Stated problem → Copy these records word for word, but change every "Where should I click to" to "Where do I click to".

Supplied records →
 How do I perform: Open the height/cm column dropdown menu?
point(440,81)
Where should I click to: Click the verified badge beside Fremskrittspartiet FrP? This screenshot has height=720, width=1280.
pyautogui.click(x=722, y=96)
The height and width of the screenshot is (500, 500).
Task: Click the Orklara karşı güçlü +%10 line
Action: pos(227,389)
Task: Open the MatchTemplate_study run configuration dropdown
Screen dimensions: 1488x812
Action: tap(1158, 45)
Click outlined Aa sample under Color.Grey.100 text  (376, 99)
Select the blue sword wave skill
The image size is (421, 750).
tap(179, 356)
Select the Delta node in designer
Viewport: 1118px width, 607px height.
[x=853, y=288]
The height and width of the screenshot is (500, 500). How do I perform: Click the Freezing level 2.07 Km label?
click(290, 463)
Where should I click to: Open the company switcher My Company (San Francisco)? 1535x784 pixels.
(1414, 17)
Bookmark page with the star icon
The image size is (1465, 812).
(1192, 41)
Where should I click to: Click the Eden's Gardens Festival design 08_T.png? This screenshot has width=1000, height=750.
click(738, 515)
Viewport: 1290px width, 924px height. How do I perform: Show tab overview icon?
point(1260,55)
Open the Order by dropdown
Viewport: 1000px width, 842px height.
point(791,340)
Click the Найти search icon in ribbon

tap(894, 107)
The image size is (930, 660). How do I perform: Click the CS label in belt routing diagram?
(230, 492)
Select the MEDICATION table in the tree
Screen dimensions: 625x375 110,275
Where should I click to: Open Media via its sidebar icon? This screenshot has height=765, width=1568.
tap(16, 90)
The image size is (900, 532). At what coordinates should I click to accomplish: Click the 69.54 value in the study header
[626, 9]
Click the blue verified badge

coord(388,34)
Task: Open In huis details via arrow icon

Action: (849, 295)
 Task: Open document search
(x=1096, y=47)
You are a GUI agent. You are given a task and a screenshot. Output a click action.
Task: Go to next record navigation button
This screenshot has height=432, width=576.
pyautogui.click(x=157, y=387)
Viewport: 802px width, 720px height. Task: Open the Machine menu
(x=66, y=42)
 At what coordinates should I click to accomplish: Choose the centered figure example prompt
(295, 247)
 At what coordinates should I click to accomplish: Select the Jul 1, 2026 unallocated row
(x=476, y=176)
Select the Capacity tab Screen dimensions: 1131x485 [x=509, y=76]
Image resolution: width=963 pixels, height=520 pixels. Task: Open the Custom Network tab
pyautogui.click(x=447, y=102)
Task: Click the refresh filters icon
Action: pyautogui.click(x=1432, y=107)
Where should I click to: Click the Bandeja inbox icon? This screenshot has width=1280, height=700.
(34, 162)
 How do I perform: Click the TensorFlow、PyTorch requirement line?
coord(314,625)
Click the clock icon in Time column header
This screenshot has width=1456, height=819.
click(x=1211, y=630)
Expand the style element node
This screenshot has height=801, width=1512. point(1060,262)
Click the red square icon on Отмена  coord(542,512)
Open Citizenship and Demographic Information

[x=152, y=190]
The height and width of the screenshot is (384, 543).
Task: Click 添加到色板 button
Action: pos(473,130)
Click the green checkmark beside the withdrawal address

Output below →
 How do I perform: Open the height/cm column dropdown menu?
point(440,81)
Where do I click to: Click the verified badge beside Fremskrittspartiet FrP? This screenshot has height=720, width=1280.
pyautogui.click(x=722, y=96)
The height and width of the screenshot is (500, 500).
Task: Click the Orklara karşı güçlü +%10 line
Action: pos(227,389)
Task: Open the MatchTemplate_study run configuration dropdown
Screen dimensions: 1488x812
Action: tap(1158, 45)
Click outlined Aa sample under Color.Grey.100 text  (376, 99)
Select the blue sword wave skill
The image size is (421, 750).
tap(179, 356)
Select the Delta node in designer
Viewport: 1118px width, 607px height.
[x=853, y=288]
The height and width of the screenshot is (500, 500). How do I perform: Click the Freezing level 2.07 Km label?
click(290, 463)
Where do I click to: Open the company switcher My Company (San Francisco)? 1535x784 pixels.
(1414, 17)
Bookmark page with the star icon
The image size is (1465, 812).
(1192, 41)
Where do I click to: Click the Eden's Gardens Festival design 08_T.png? This screenshot has width=1000, height=750.
click(738, 515)
Viewport: 1290px width, 924px height. How do I perform: Show tab overview icon?
point(1260,55)
Open the Order by dropdown
Viewport: 1000px width, 842px height.
point(791,340)
Click the Найти search icon in ribbon

tap(894, 107)
The image size is (930, 660). How do I perform: Click the CS label in belt routing diagram?
(230, 492)
Select the MEDICATION table in the tree
Screen dimensions: 625x375 110,275
Where do I click to: Open Media via its sidebar icon? This screenshot has height=765, width=1568.
tap(16, 90)
The image size is (900, 532). At what coordinates should I click to accomplish: Click the 69.54 value in the study header
[626, 9]
Click the blue verified badge

coord(388,34)
Task: Open In huis details via arrow icon

Action: (849, 295)
 Task: Open document search
(x=1096, y=47)
You are a GUI agent. You are given a task and a screenshot. Output a click action.
Task: Go to next record navigation button
This screenshot has height=432, width=576.
pyautogui.click(x=157, y=387)
Viewport: 802px width, 720px height. Task: Open the Machine menu
(x=66, y=42)
 At what coordinates should I click to accomplish: Choose the centered figure example prompt
(295, 247)
 At what coordinates should I click to accomplish: Select the Jul 1, 2026 unallocated row
(x=476, y=176)
Select the Capacity tab Screen dimensions: 1131x485 [x=509, y=76]
Image resolution: width=963 pixels, height=520 pixels. Task: Open the Custom Network tab
pyautogui.click(x=447, y=102)
Task: Click the refresh filters icon
Action: pyautogui.click(x=1432, y=107)
Where do I click to: Click the Bandeja inbox icon? This screenshot has width=1280, height=700.
(34, 162)
 How do I perform: Click the TensorFlow、PyTorch requirement line?
coord(314,625)
Click the clock icon in Time column header
This screenshot has width=1456, height=819.
click(x=1211, y=630)
Expand the style element node
This screenshot has height=801, width=1512. point(1060,262)
Click the red square icon on Отмена  coord(542,512)
Open Citizenship and Demographic Information

[x=152, y=190]
The height and width of the screenshot is (384, 543).
Task: Click 添加到色板 button
Action: pos(473,130)
Click the green checkmark beside the withdrawal address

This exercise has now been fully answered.